Pixel coordinate grounding data>
==========
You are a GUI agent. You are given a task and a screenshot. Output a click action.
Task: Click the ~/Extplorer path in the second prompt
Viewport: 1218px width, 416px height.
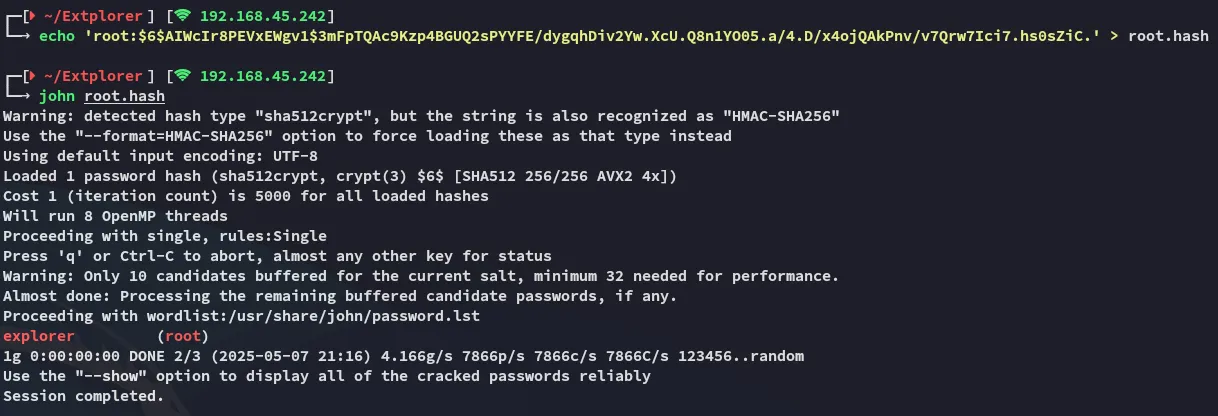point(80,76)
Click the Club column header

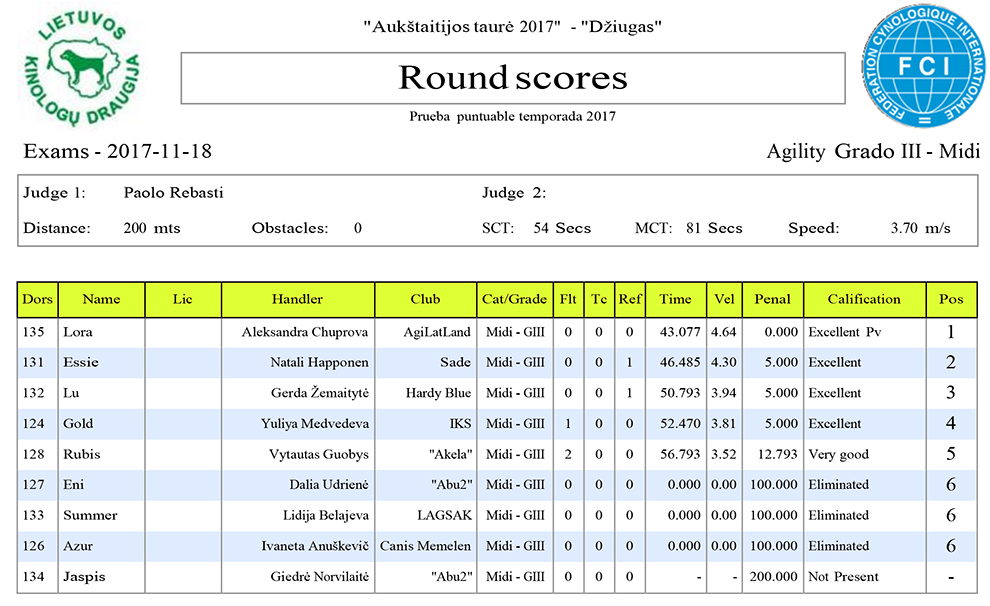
==========
Work to complete>
Copy each line above exactly. Images do not belong in the copy.

Response to the task>
You are a GUI agent. You are given a task and a screenshot. Output a click action.
Task: Click the ~/Extplorer path in the second prompt
Viewport: 1218px width, 416px height.
point(80,76)
Click the Club column header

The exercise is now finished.